Taken together, these results show that weak physical regularization can improve surrogate-based receding-horizon energy optimization under learned-model evaluation, even when it does not dominate every forecast metric. More broadly, the study shows that control-oriented model selection should be based on predictive accuracy, structural consistency, and performance inside the optimization loop.

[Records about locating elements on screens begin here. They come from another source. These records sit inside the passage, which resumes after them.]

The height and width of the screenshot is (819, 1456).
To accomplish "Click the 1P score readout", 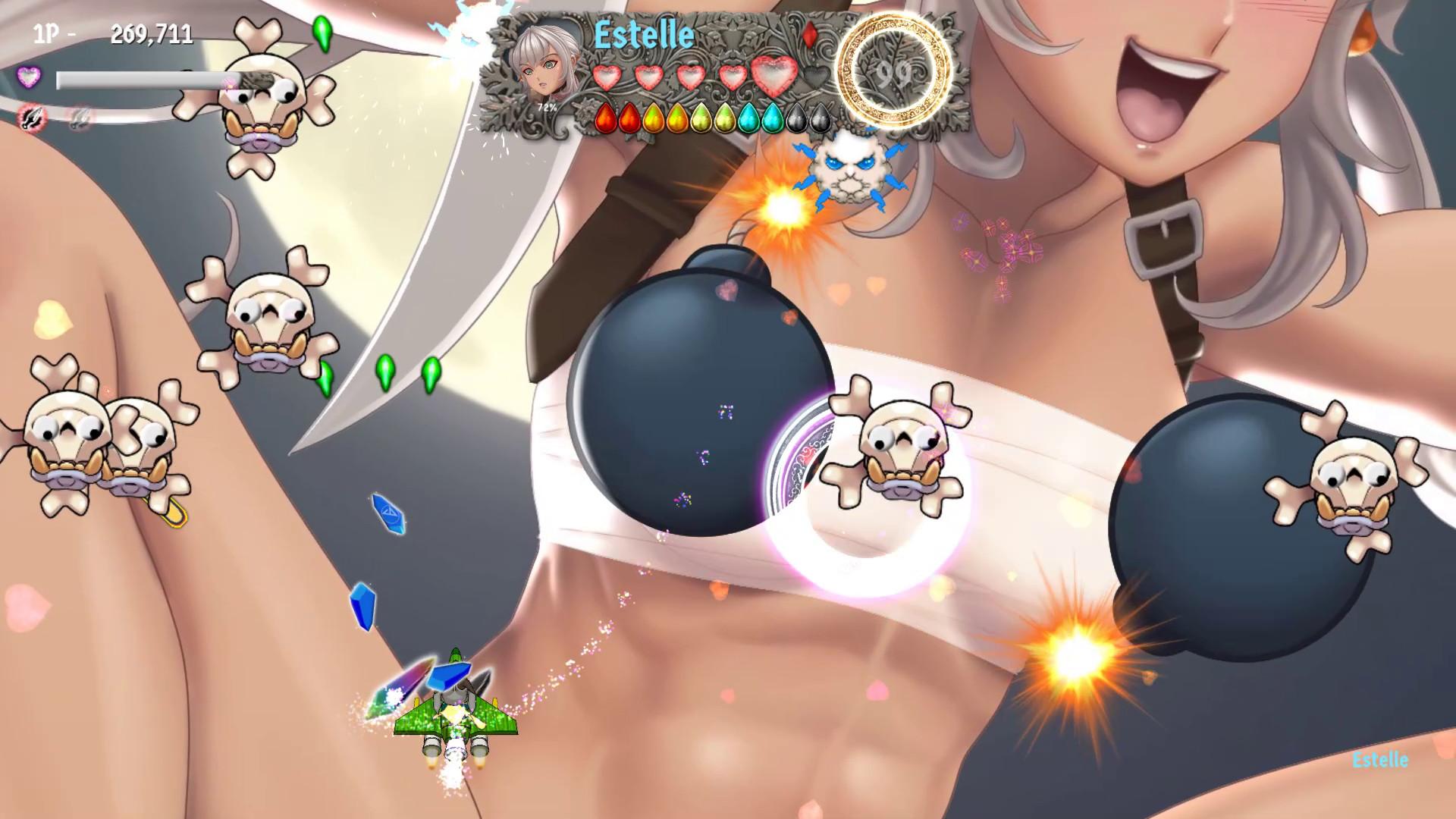I will tap(114, 34).
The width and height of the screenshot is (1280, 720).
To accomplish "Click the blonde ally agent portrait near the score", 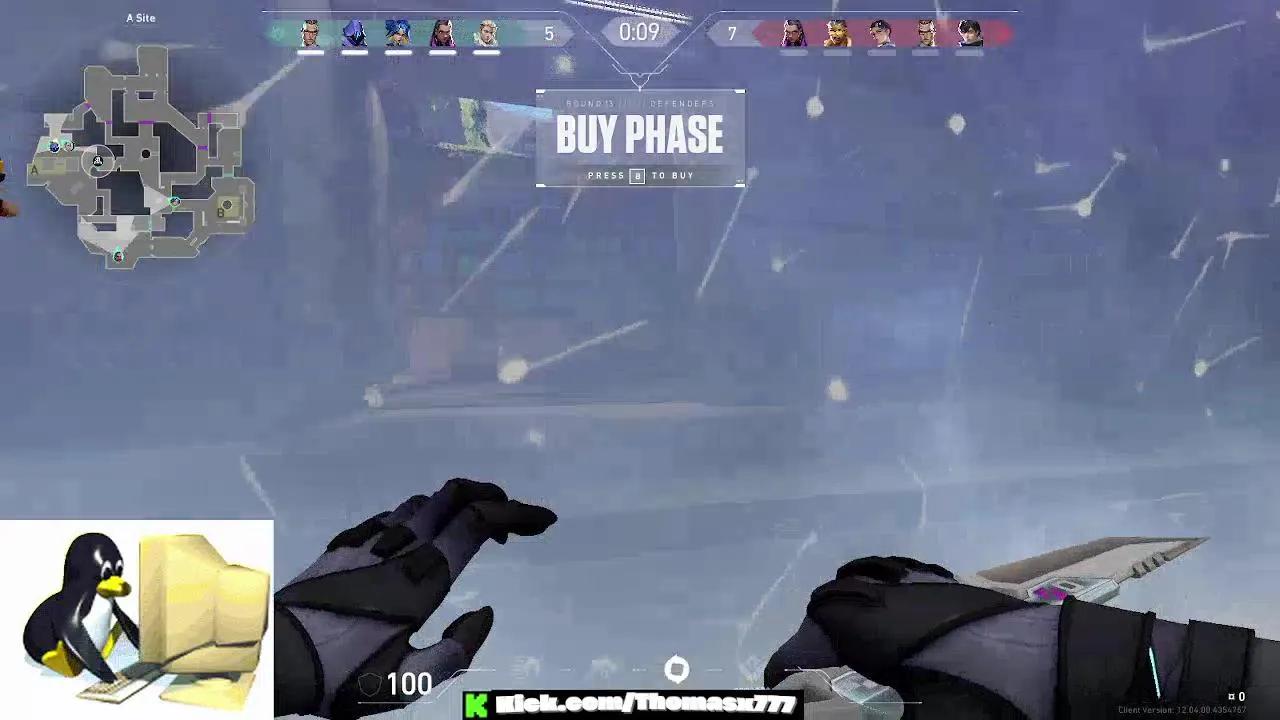I will (486, 30).
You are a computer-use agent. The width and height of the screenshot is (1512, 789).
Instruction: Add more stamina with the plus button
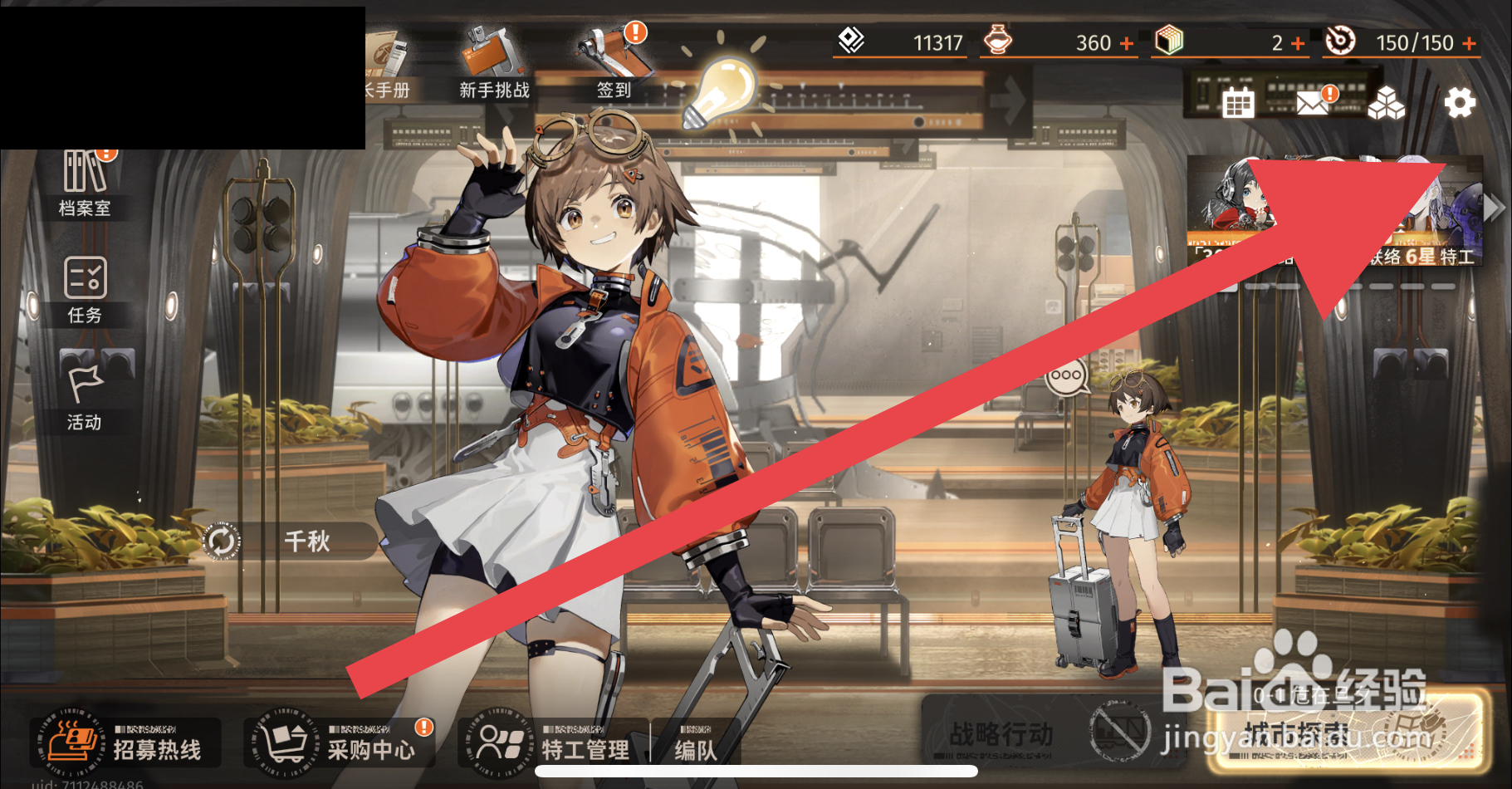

For energy-intensive thermal processes, predictive models should be designed with the control problem in mind from the outset. A model trained only to reproduce archived trajectories may remain suboptimal or even misleading when used for nonlinear predictive control under counterfactual setpoint candidates. A weakly regularized control-oriented model can preserve adequate forecasting quality while supplying the optimizer with horizon trajectories that are more compatible with the dominant thermal structure of the object in a surrogate-based receding-horizon setting.
Digital, data-centric control studies benefit from being reported as executable workflows rather than as disconnected algorithmic blocks. In this paper, the data protocol, predictive model, physical prior, tuning procedure, control evaluation, and runtime diagnostics were treated as one coherent computational experiment. That perspective is especially relevant for journals in the BDCC scope because it aligns the machine-learning, optimization, and software-engineering aspects of the contribution instead of isolating them artificially.
The same combination of inertial dynamics, exogenous disturbances, tight operational limits, and energy-quality trade-offs appears in broader classes of refrigeration, cooling, and thermal-management systems. The proposed framework may therefore also be useful beyond indoor ice rinks. Field validation remains the next necessary step before the reported gains can be interpreted as realized operational savings.